Pace que, pendant deux saisons et demi, la série télévisée de Bryan Fuller fonctionne comme un long prélude à Dragon rouge. Mais un prélude réécrit, modifié, détourné et comprenant les germes du récit comme si celui-ci avait déjà été annoncé dans la vie de ses personnages. Dans Dragon rouge, Will Graham vit avec Molly et elle demande à Jack Crawford de ne pas laisser Will s’impliquer dans l’affaire du Dragon Rouge. Dans le Pilot de Hannibal, la personne qui demande à Jack de ne pas laisser Will s’impliquer dans l’affaire en cours est Alana Bloom, un personnage réinventé à partir du docteur Alan Bloom, brièvement évoqué dans Dragon rouge : un « petit homme rondouillard aux yeux tristes » que Will apprécie parce qu’il n’a « jamais cherché à voir en lui un sujet d’étude. » Alana Bloom deviendra un tiers dans la relation entre Will et Hannibal, l’amie amoureuse de Will, puis l’amante de Hannibal, enfin l’épouse de Margot Verger. Elle change de costume et de personnalité dans chacune des saisons qu’elle traverse, comme les saisons changent également de direction artistique et de personnalité.
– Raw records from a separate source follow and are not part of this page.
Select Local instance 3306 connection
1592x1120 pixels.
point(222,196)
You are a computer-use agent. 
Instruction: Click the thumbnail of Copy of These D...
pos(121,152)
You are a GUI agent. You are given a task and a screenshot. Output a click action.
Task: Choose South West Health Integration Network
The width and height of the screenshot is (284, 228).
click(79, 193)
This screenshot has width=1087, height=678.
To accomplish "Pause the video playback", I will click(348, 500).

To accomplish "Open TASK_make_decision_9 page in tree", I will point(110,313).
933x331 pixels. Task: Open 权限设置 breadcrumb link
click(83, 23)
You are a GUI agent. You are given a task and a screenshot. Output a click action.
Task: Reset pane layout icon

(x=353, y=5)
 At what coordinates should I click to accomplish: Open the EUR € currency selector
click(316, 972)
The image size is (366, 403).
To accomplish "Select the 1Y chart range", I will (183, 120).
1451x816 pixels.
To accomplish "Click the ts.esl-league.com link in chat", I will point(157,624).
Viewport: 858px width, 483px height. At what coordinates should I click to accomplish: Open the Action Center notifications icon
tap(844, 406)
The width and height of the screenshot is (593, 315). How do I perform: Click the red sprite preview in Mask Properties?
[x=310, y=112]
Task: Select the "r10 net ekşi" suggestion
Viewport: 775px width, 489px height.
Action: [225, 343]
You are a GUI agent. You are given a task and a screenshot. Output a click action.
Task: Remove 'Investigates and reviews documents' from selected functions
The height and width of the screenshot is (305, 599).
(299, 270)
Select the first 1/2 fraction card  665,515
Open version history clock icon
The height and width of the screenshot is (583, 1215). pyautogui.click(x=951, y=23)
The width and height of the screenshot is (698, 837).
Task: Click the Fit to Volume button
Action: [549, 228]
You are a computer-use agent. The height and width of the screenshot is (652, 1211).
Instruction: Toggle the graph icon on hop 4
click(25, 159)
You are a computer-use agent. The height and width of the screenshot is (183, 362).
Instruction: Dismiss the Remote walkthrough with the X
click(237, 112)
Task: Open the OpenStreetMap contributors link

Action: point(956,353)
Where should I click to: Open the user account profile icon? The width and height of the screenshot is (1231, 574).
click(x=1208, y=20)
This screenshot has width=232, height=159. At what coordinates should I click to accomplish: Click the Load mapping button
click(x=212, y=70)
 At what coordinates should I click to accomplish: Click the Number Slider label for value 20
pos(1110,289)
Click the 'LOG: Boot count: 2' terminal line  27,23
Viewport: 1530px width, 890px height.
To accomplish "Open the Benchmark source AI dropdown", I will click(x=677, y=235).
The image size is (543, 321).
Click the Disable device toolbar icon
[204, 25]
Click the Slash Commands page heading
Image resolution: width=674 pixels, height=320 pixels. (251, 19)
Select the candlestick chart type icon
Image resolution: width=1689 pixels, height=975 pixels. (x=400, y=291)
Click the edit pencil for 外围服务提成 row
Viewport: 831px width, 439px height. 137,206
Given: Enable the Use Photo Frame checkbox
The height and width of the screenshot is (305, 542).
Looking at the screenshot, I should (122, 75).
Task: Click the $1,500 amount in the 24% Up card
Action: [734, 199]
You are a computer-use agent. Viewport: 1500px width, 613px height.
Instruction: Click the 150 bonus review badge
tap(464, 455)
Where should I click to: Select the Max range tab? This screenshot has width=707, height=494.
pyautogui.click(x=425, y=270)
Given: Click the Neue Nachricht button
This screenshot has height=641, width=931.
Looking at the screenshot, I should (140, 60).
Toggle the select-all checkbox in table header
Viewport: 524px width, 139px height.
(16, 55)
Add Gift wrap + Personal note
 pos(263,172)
Dès la première saison de Hannibal, on retrouve trois des membres de l’équipe de Dragon rouge : Jimmy Price, Brian Zeller et Beverly Katz. Drôle, efficace, énergique, l’équipe ressemble à un groupe de super flics scientifiques comme beaucoup de séries nous ont habitué, ce qui est évidemment une des multiples fausses pistes déposées par la série de Bryan Fuller pour perdre son spectateur. Le personnage du journaliste fouille-merde répugnant, Freddy Lounds, devient une femme jolie et intrigante, Freddie, une petite rousse moralement ambivalente et aux intentions opaques, et le journal The National Tattler devient un site web : www.tattlecrime.com. On retrouve bien sûr la femme de Jack Crawford, Phyllis. Le personnage de la fille de Garret Jacob Hobbs, Abigail, source de la grande culpabilité de Will, devient particulièrement important. Elle se transforme en une fille de substitution pour Hannibal et Will, dont la survie est le cadeau que Hannibal fait à Will avant de la reprendre en la tuant devant lui. Le directeur de l’hôpital psychiatrique de Chesapeake, Frederick Chilton, devient une des figures clés de la série, un personnage comique qu’on tue à chaque saison et qui revient néanmoins dans la saison suivante, un peu comme Kenny dans South Park.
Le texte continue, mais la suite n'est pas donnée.